For 0.4.* series of releases - November 2020¶
The napari roadmap captures current development priorities within the project and aims to guide for napari core developers, to encourage and inspire contributors, and to provide insights to external developers who are interested in building for the napari ecosystem. For more details on what this document is and is not, see the about this document section.
The mission of napari is to be a foundational multi-dimensional image viewer for Python and provide graphical user interface (GUI) access to image analysis tools from the Scientific Python ecosystem for scientists across domains and levels of coding experience. To work towards this mission, we have set the following three high-level priorities to guide us over the upcoming months:
Make the data viewing and annotation capabilities bug-free, fast, and delightful to use.
Support functional and interactive plugins that enable complete image analysis workflows.

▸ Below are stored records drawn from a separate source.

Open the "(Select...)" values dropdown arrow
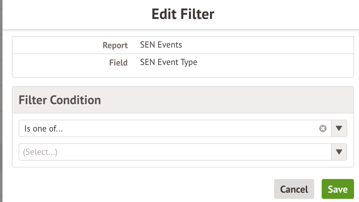Screen dimensions: 359x202 click(339, 152)
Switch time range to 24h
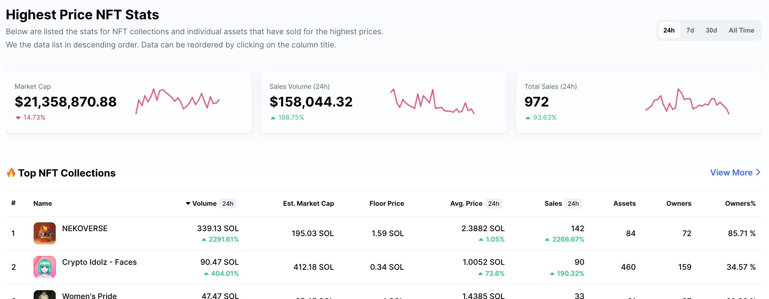Image resolution: width=769 pixels, height=299 pixels. coord(669,30)
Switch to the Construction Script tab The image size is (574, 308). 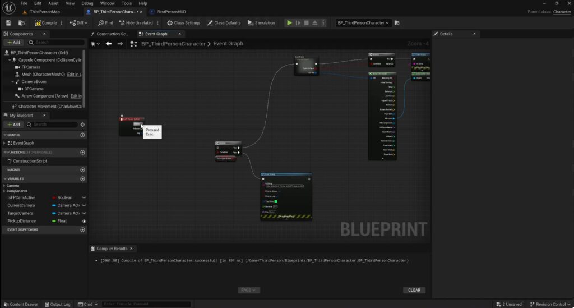tap(111, 34)
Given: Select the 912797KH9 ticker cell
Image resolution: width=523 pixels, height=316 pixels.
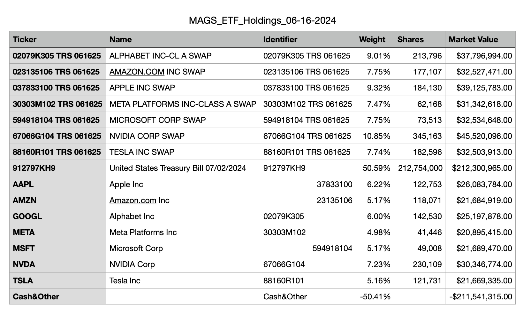Looking at the screenshot, I should [58, 168].
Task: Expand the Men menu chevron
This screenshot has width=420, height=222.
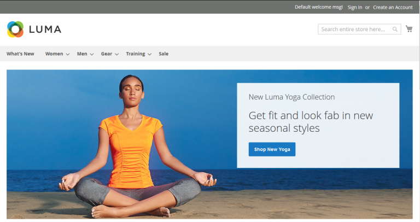Action: (92, 54)
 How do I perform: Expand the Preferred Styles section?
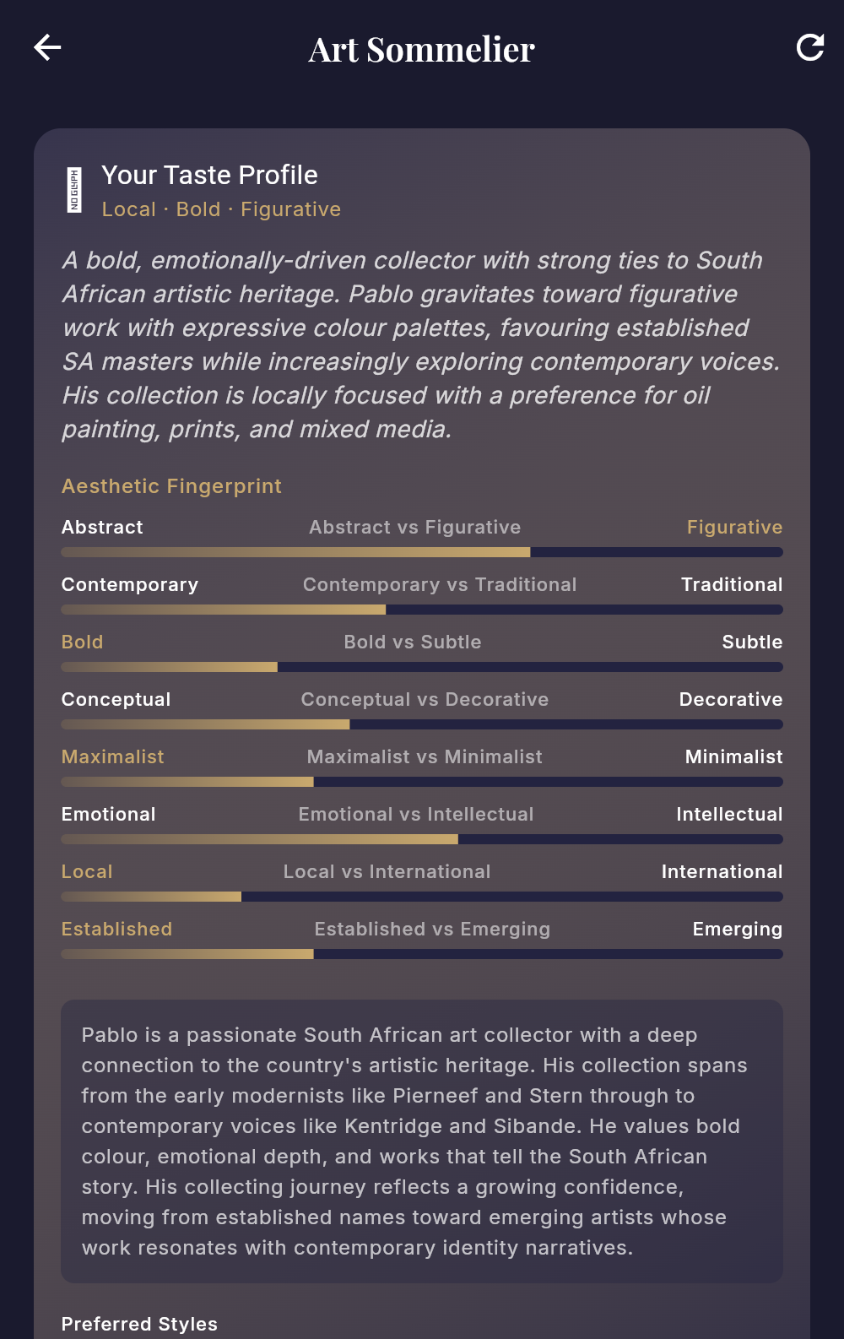(139, 1324)
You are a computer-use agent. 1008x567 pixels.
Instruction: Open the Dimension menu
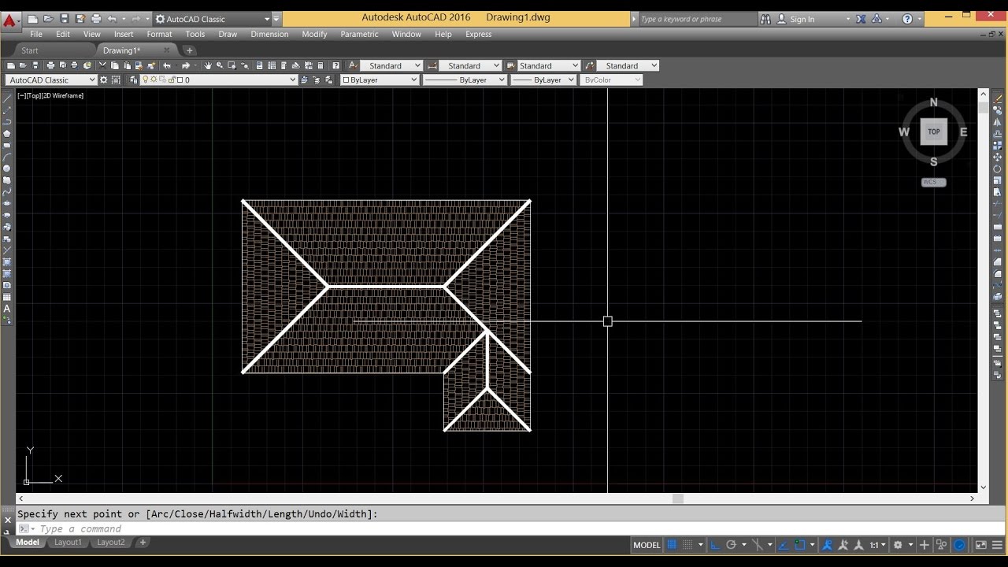269,34
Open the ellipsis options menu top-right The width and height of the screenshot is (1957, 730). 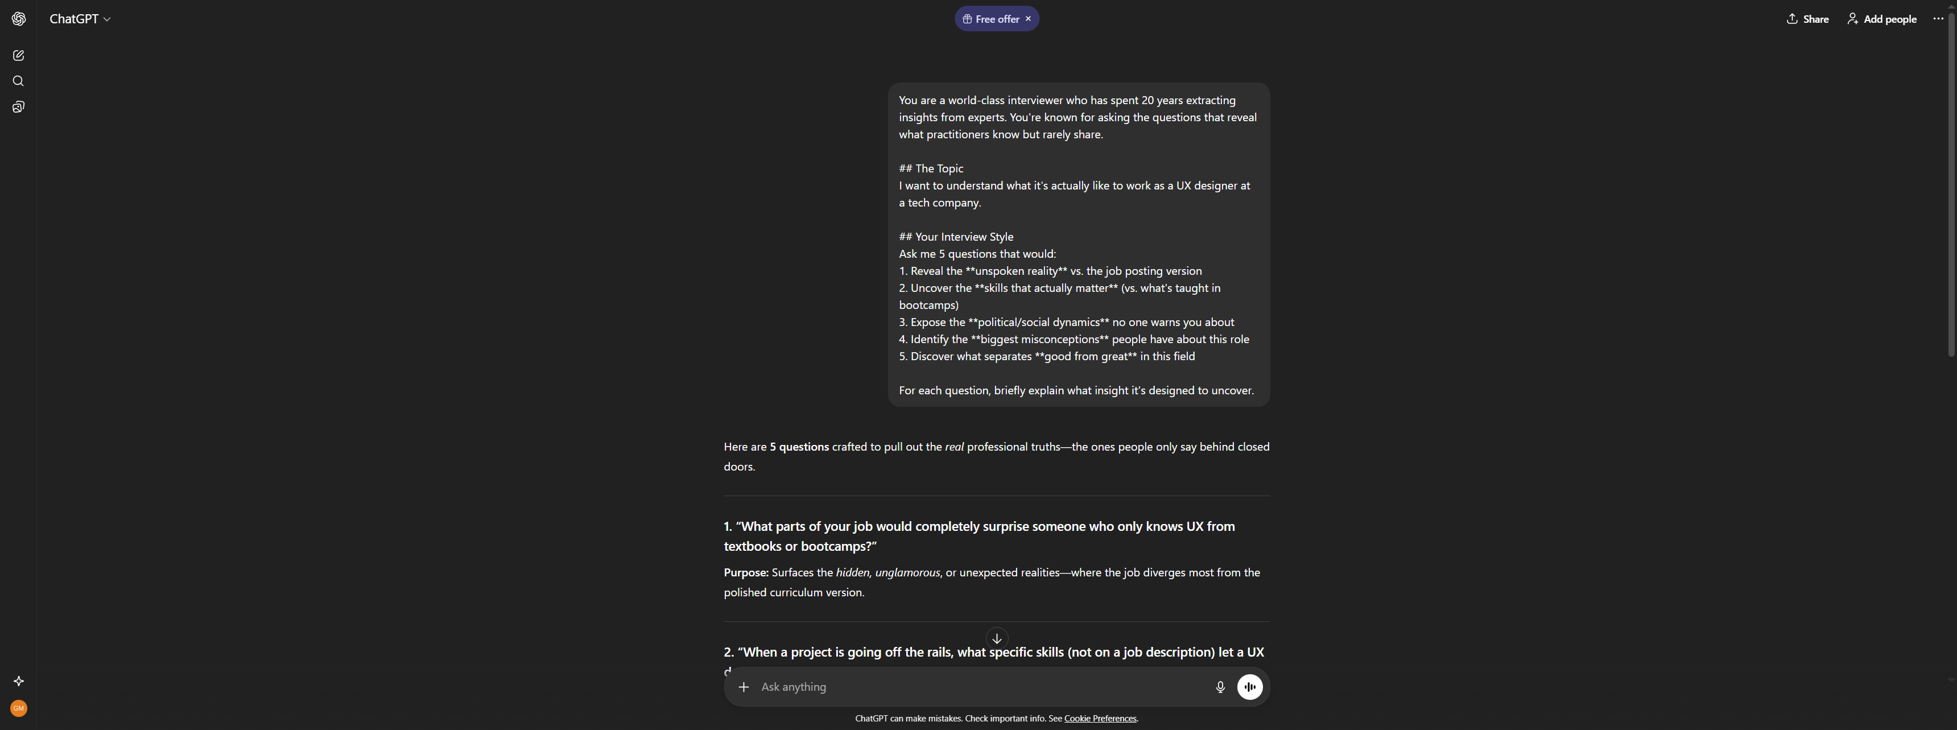click(x=1937, y=18)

Add accessible documentation, tutorials, and demos.
You can read more about how this roadmap builds on and continues the work in our
0.3 series of releases in our 0.3 retrospective. We’re continuing to prioritize the robustness and polish of the core viewer to ensure that plugin development happens against a solid foundation, and because we believe that looking at and annotating your data should be a bug free and delighful experience, regardless of how large it is. We want to build on the success of our reader / writer plugins to provide the ability to add functional and interactive plugins and further empower a lot of the great work being built ontop of napari.
Make the data viewing and annotation capabilities bug-free, fast, and delightful to use¶
This goal is really the core of the napari vision. In many cases, napari already meets this need, thanks to the fast OpenGL canvas provided by VisPy, and fast loading of out-of-core datasets provided by zarr and dask. There are, however, many use cases where napari still stumbles, such as annotating out-of-core datasets, loading many points or shapes, or dealing with data involving multithreaded computing, which can sometimes crash napari in unpredictable ways. We therefore want to continue building napari with this goal in mind, and specifically by tackling the following:
Clean up and refactor much of our code. As we added more and more features in the 0.3 series of releases, a lot of the code has grown unwieldy and complex. We want to simplify the structure of the code to make developing in napari a fun and friendly experience for new contributors. We launched 0.4.0 with the evented dataclass model, and are moving for an even simpler model with pydantic. Additionally, we will simplify the entire architecture of our models to make the flow of code execution and data transfer easier to follow everywhere (see e.g. #1353).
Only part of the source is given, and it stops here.